Finding Their True Market

This technical-first approach helped them identify their ideal customers – companies where security directly impacts operations. “When you look at our customers, like Cloudflare and Roblox, a hack brings down their entire business,” David notes. These customers care more about actual capabilities than analyst categorization.

Their growth validates this approach. “We’re about doubling year over year, as you would expect,” David shares. More importantly, their perfect retention record – “I don’t think we’ve had anyone reduce the size of mayhem” – suggests that technical excellence trumps category positioning.

The Education Challenge

Choosing technical differentiation over category creation creates unique challenges. “In computer security, it’s actually a big space,” David explains. “It’s kind of like saying you’re a doctor and you immediately have to qualify that. Are you a medical doctor? Are you a surgeon or you general practitioner?”

This complexity requires constant market education. But rather than simplifying their message to fit analyst frameworks, they focus on helping customers understand the real technical differences that matter.
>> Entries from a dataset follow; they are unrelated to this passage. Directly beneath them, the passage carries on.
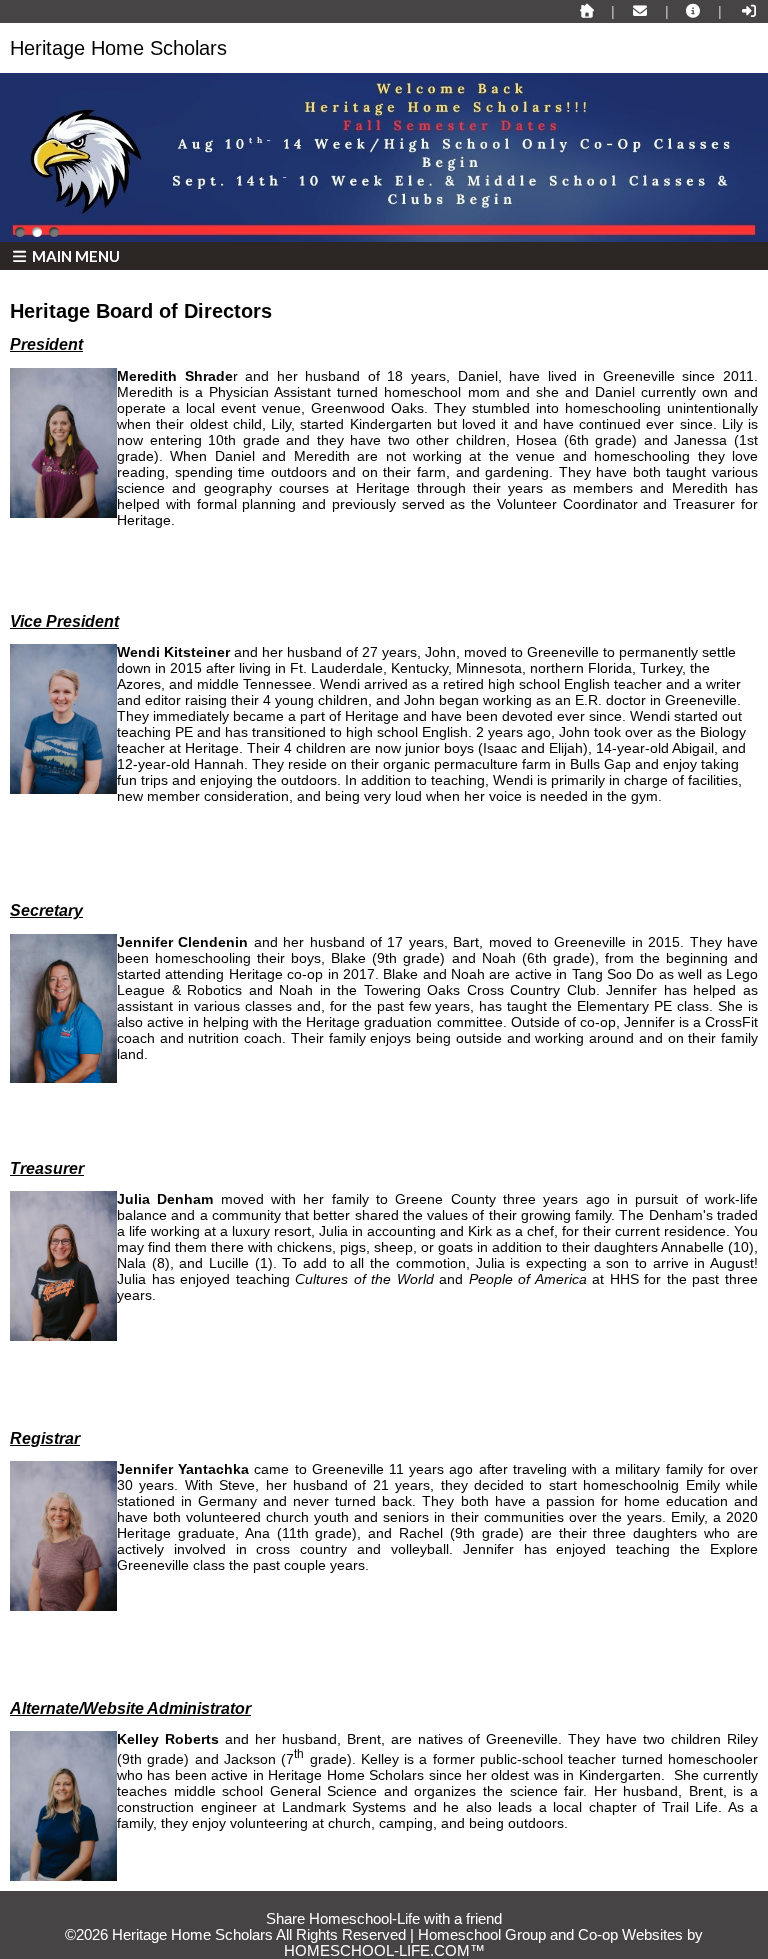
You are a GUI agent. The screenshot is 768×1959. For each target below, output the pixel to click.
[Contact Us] (640, 11)
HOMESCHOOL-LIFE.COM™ (384, 1951)
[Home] (587, 11)
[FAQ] (694, 11)
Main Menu (74, 256)
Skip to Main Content (384, 1903)
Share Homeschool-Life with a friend (384, 1919)
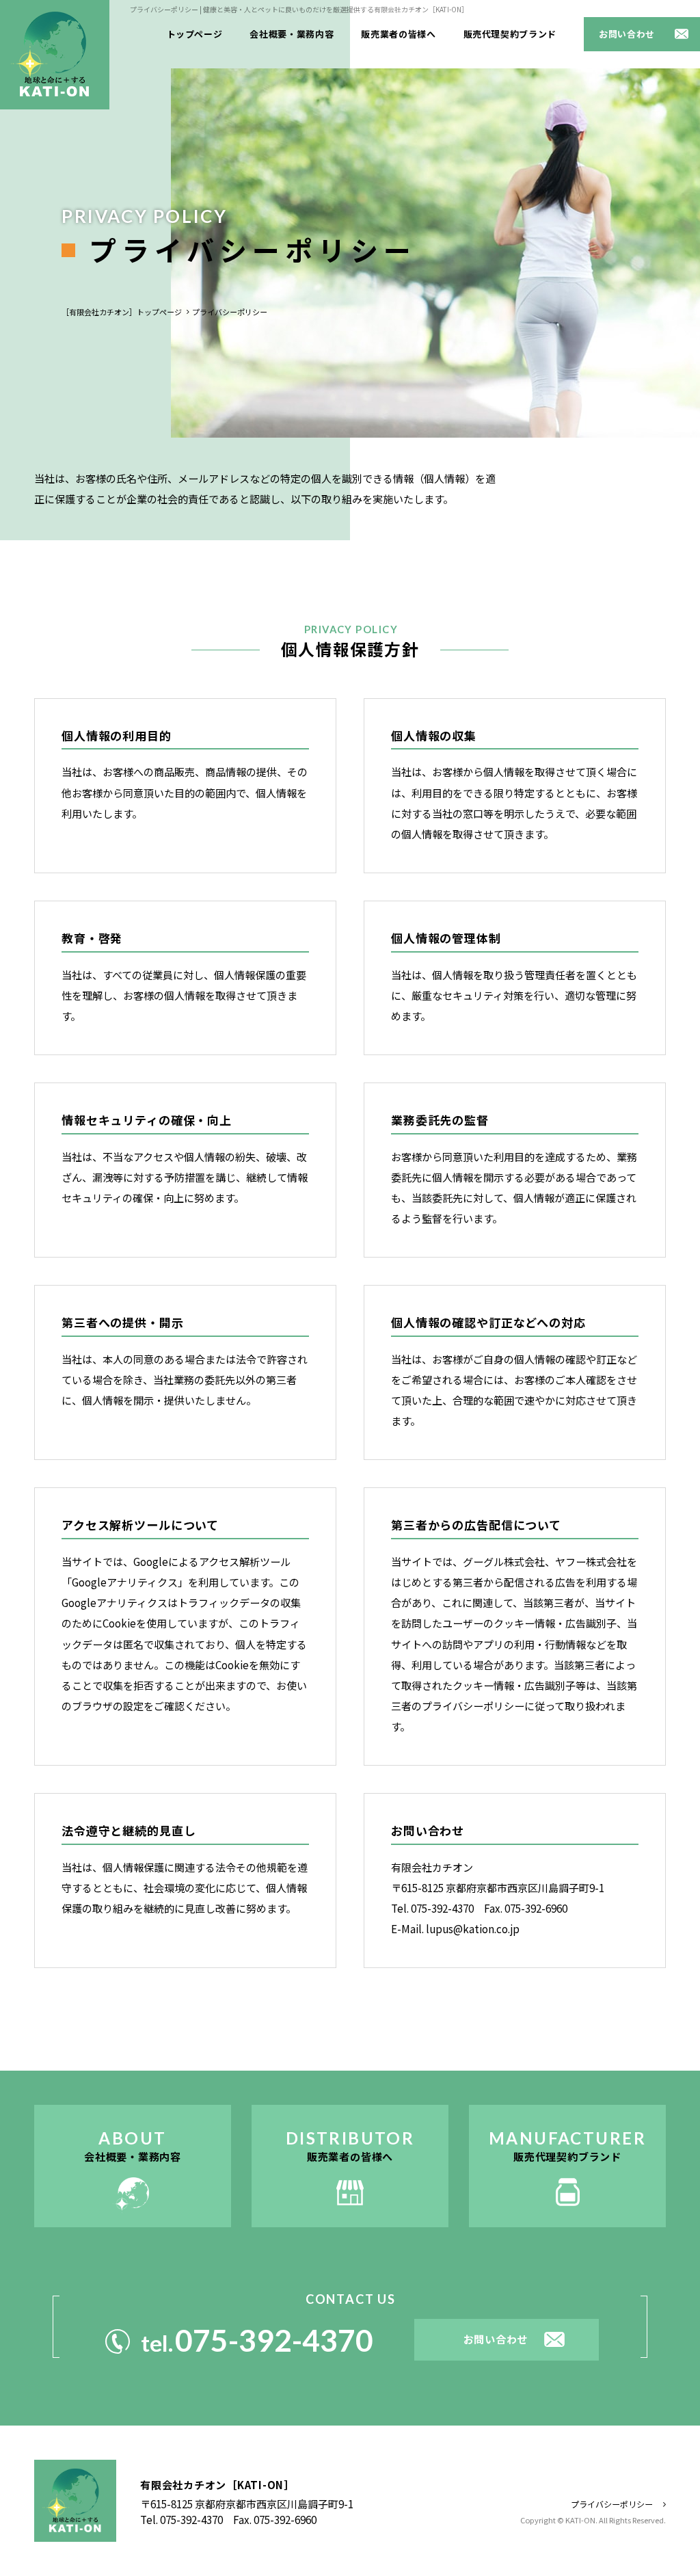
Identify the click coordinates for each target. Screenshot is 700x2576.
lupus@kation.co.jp (473, 1929)
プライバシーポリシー (612, 2504)
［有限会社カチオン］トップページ (122, 311)
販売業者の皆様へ (398, 33)
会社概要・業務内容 (292, 33)
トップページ (195, 33)
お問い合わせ (627, 33)
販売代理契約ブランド (510, 33)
Key Lessons for B2B Tech Founders

ForAllSecure’s experience offers valuable insights for founders navigating analyst relations:

  1. Technical Excellence as Differentiation Instead of forcing your product into existing categories, focus on genuine technical differentiation.
  2. Educate Rather Than Conform Engage with analysts to help them understand technical realities rather than adapting to their frameworks.
  3. Find Category-Independent Customers Target customers who care more about solving real problems than following analyst recommendations.
  4. Maintain Technical Integrity Don’t compromise technical accuracy for market positioning.

For technical founders, ForAllSecure’s journey suggests that authentic differentiation often comes from rejecting conventional category creation wisdom. Sometimes the best way to stand out is to focus on technical excellence and let the market catch up to you.

Their experience shows that in technical markets, creating a new category isn’t always necessary. Building something that genuinely works better, proving it consistently, and finding customers who understand the difference can be a more sustainable path to growth.